## Exercise description
Line count for "運動與政治還要在一起嗎": state how many lines of the listing below contain it, without anything else.

## Given records

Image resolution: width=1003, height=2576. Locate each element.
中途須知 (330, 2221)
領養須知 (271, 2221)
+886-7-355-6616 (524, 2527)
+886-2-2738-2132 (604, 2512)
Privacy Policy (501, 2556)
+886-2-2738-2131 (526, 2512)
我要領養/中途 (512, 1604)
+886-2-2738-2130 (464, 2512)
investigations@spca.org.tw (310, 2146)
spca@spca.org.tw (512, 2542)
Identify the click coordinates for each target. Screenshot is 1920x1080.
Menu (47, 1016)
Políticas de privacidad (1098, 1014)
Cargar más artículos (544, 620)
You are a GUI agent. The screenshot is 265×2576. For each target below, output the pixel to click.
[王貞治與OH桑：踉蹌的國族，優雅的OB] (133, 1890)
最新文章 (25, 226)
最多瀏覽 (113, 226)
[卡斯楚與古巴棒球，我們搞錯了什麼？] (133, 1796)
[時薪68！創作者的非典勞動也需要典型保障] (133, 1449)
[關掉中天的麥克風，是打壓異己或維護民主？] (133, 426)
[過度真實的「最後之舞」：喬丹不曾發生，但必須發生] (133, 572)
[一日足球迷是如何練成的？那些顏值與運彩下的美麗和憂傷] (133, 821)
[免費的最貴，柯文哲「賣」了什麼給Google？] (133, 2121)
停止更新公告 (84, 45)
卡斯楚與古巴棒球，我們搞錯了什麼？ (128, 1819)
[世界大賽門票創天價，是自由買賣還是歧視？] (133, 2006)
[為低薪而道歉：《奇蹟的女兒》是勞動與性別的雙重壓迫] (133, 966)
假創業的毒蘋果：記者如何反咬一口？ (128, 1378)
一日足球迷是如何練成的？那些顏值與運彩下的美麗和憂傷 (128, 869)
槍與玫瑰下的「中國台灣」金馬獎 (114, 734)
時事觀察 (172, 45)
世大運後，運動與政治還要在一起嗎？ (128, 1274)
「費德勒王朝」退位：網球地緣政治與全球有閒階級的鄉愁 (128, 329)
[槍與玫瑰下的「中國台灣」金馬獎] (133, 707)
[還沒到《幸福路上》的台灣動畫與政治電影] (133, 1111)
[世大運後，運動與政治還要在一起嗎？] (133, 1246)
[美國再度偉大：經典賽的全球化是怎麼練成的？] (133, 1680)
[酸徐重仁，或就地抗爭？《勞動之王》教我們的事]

## Reply to the exercise
2